SUPPLIED TEXT |
★ ★ ★

Individuals immersed in a productive scenius will blossom and produce their best work. When buoyed by scenius, you act like genius. Your like-minded peers, and the entire environment inspire you.

The geography of scenius is nurtured by several factors:

•  Mutual appreciation — Risky moves are applauded by the group, subtlety is appreciated, and friendly competition goads the shy. Scenius can be thought of as the best of peer pressure.

•  Rapid exchange of tools and techniques — As soon as something is invented, it is flaunted and then shared. Ideas flow quickly because they are flowing inside a common language and sensibility.

• Network effects of success — When a record is broken, a hit happens, or breakthrough erupts, the success is claimed by the entire scene. This empowers the scene to further success.

•  Local tolerance for the novelties — The local “outside” does not push back too hard against the transgressions of the scene. The renegades and mavericks are protected by this buffer zone.

Scenius can erupt almost anywhere, and at different scales: in a corner of a company, in a neighborhood, or in an entire region.

The history of art and science is crammed with episodes of scenius. In modern literature there was the Algonquin Round Table, the Bloomsbury Group, the Inklings in Oxford, UK. In art there was Paris in the 20s, the lofts in Soho, NYC, and Burning Man recently. In science there was the Lunar Society in England, Building 20 at MIT, or the ever-spreading Silicon Valley.

★ ★ ★

EXERCISE REQUIREMENTS |
1. Answer these questions from the passage on scenius:
(a) What goads the shy under mutual appreciation?
(b) At which three scales can scenius erupt?
(c) Which episodes of scenius does the passage list for science?
2. Carry on the passage on scenius, beginning after its final sentence.

DATA EXCERPT |

★ ★ ★

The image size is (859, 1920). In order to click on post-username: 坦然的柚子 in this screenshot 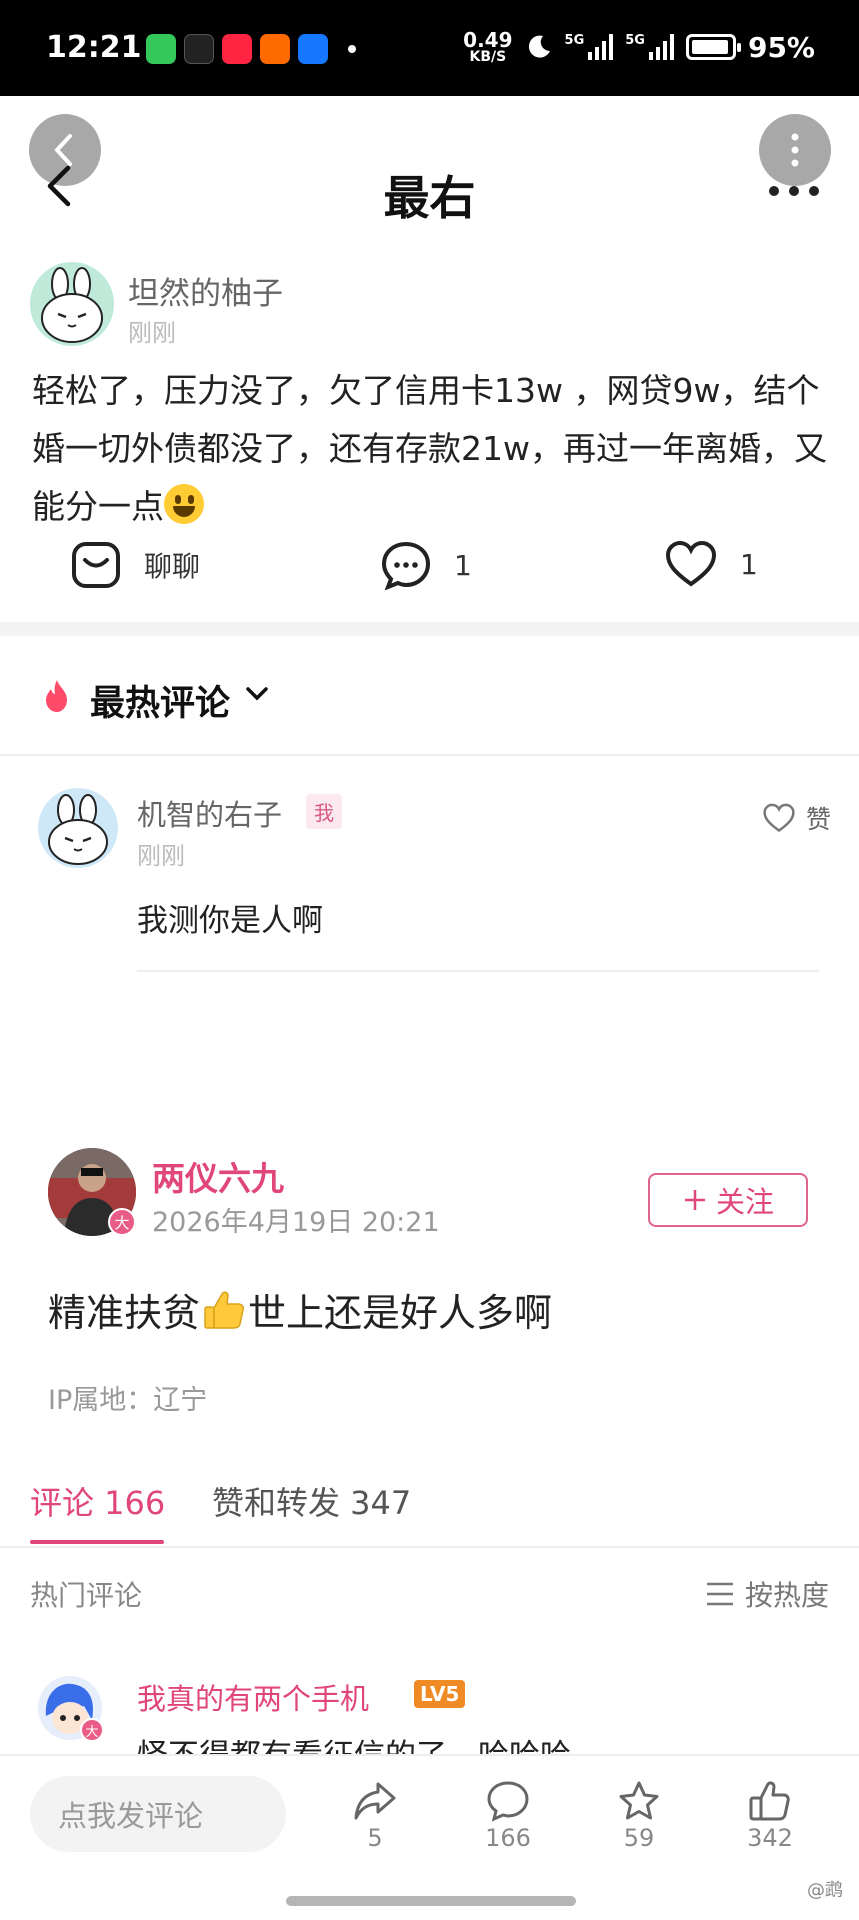, I will do `click(206, 290)`.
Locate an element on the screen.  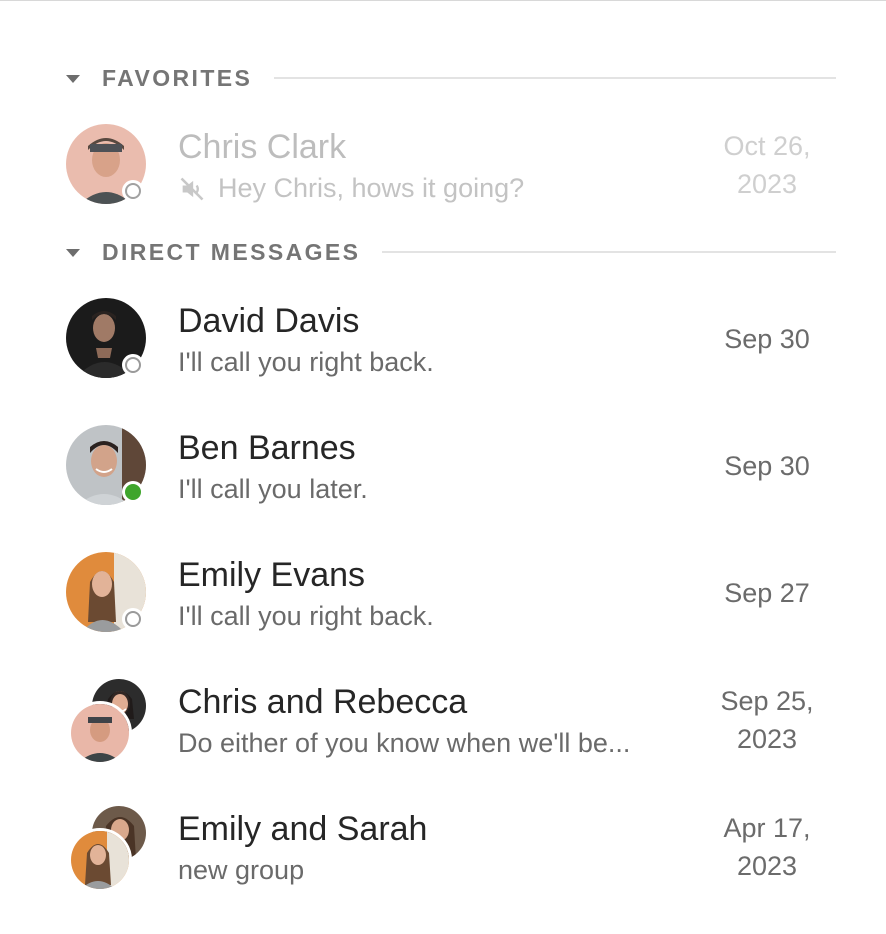
conversation-date: Apr 17, 2023 is located at coordinates (767, 847).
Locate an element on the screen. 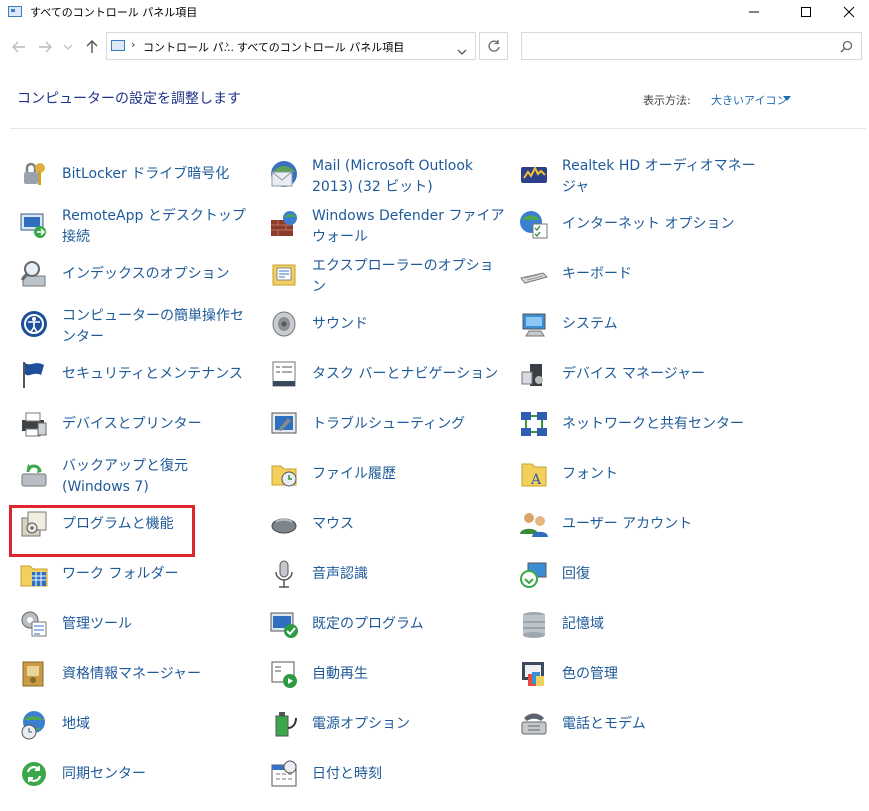  control-panel-item-label: 日付と時刻 is located at coordinates (410, 774).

★ ★ ★

RESPONSES TO THE TASKS |
1.
(a) Friendly competition.
(b) In a corner of a company, in a neighborhood, or in an entire region.
(c) The Lunar Society in England, Building 20 at MIT, and the ever-spreading Silicon Valley.

2.
Inklings

The Oxford pub where the Inklings met.

I was reminded of scenius while watching a documentary about rock climbers in Yosemite. The documentary Vertical Frontiers did not make my True Films list of best-ever docs, but it did reveal a new flavor of scenius I had not known before. The particulars of this scene are a fine example of what makes scenius work.

Mountain climbers educated in the Alps discovered the vertical walls of granite in Yosemite in the 1930s and began to scale these monoliths. By 1941 climbers occupied a new permanent camp set up in the north side of Yosemite Valley, Camp 4. They would often camp there illegally for the entire summer. Most were climbing bums — young men with little money, lots of time, heedless of laws, and an overwhelming urge to climb in new ways. They hacked together amazingly innovative equipment, techniques, and ethics. Camp 4 became school, club, and summer home for many climbers, not a few who became well-known.

Yosemite Camp4 Site

Camp 4 in Yosemite

Over the next 60 years this scenius would invent most of the modern techniques of rock climbing, and many innovations that would later spill into outdoor skills and gear in general.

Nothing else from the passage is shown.